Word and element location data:
-- Begin --

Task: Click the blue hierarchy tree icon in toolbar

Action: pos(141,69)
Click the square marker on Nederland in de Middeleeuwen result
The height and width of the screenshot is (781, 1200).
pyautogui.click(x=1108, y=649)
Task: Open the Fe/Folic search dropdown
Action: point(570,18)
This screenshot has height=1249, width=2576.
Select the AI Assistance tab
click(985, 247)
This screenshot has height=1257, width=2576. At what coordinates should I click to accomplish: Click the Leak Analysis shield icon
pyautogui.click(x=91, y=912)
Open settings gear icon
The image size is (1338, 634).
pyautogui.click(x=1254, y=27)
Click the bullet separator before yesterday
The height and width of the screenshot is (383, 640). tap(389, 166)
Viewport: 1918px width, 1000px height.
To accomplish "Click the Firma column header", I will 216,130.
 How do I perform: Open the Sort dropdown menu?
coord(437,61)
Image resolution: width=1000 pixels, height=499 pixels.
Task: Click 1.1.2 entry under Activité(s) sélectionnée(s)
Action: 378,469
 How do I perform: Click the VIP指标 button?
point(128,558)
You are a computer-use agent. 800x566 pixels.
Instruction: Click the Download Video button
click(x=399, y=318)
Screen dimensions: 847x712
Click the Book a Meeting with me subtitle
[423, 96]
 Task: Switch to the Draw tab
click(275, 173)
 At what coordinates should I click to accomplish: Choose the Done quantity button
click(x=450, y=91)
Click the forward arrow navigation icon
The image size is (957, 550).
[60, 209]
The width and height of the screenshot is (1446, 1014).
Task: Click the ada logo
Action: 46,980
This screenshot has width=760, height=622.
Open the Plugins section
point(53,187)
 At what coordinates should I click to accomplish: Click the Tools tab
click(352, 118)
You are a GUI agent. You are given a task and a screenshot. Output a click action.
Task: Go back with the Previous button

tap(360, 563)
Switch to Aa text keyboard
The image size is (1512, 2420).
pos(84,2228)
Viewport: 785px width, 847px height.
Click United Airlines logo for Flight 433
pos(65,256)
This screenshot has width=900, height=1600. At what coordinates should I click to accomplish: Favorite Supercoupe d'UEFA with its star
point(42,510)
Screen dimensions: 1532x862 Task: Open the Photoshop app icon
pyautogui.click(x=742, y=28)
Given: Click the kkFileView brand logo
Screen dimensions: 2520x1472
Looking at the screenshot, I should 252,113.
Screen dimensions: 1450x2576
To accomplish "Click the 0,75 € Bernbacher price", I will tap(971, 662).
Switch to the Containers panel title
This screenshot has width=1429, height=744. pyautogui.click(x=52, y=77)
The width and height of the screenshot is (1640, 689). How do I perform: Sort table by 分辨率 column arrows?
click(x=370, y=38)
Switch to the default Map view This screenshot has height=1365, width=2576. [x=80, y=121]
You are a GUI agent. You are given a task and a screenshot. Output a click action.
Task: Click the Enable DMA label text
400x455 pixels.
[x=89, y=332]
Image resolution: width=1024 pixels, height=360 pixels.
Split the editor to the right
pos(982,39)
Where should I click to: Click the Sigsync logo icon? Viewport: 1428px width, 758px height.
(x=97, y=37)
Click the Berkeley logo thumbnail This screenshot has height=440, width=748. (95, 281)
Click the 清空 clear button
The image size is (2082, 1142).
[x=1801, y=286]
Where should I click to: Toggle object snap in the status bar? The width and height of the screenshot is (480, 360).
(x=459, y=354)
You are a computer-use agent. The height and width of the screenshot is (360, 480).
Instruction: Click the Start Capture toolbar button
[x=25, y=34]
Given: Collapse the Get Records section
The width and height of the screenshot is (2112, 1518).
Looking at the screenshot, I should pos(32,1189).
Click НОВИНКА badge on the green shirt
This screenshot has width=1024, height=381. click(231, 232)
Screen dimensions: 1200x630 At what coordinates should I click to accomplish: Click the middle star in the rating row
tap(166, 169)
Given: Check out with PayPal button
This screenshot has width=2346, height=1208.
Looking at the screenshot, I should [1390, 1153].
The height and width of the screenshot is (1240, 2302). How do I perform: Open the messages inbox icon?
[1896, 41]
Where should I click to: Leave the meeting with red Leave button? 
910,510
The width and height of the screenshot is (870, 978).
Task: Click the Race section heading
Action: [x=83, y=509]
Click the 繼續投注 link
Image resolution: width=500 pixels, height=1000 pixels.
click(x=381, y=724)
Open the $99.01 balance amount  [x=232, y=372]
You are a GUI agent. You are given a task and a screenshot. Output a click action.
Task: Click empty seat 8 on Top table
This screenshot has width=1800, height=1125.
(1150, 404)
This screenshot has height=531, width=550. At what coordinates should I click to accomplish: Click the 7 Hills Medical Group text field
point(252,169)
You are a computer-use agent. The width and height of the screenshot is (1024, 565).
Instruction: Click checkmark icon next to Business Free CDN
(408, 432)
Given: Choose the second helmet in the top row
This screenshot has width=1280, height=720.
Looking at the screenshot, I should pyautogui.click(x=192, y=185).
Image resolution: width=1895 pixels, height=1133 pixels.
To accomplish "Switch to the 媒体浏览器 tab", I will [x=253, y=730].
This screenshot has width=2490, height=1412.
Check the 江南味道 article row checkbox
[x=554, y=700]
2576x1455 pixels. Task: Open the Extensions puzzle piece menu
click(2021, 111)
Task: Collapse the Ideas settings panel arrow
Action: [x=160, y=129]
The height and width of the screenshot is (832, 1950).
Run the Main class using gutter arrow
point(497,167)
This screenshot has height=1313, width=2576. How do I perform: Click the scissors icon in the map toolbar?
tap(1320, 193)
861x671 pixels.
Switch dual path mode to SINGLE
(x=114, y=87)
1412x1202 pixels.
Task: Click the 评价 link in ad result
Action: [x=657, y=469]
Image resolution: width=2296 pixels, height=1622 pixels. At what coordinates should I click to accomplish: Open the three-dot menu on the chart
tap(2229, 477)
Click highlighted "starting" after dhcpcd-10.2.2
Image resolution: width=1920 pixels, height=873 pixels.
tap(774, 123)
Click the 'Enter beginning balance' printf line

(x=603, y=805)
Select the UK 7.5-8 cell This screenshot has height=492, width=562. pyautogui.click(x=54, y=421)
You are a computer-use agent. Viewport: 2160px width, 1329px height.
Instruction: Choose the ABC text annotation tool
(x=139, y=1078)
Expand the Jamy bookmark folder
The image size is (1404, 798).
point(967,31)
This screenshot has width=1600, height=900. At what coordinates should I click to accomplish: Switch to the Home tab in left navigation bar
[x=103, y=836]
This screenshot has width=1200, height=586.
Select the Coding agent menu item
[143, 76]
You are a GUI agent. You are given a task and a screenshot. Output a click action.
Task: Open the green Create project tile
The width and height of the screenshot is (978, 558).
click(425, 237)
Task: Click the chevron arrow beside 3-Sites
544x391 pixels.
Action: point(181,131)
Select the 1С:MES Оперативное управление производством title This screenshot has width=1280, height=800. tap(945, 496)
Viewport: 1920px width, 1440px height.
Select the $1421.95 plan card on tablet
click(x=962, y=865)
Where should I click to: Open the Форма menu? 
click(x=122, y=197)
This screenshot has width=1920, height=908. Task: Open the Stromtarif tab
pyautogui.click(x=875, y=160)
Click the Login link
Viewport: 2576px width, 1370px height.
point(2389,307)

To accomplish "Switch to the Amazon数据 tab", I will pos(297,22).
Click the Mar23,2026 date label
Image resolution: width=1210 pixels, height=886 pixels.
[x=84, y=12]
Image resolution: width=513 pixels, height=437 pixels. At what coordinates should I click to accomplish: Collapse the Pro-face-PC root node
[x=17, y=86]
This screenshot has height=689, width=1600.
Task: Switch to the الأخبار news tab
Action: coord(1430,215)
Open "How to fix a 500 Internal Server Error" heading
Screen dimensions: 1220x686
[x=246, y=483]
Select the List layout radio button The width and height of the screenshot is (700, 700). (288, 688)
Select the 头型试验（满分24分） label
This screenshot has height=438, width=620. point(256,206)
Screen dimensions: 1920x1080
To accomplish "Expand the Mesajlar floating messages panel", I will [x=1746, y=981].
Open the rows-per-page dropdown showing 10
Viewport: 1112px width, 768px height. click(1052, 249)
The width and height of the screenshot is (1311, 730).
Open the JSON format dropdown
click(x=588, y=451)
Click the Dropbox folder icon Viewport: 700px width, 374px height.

-- End --

THE TASK = Convert the listing, from its first line through the line containing "click(985, 247)", into a JSON list of strings with one string per line and blank lines omitted.

COMPLETE ANSWER =
[
  "Task: Click the blue hierarchy tree icon in toolbar",
  "Action: pos(141,69)",
  "Click the square marker on Nederland in de Middeleeuwen result",
  "The height and width of the screenshot is (781, 1200).",
  "pyautogui.click(x=1108, y=649)",
  "Task: Open the Fe/Folic search dropdown",
  "Action: point(570,18)",
  "This screenshot has height=1249, width=2576.",
  "Select the AI Assistance tab",
  "click(985, 247)"
]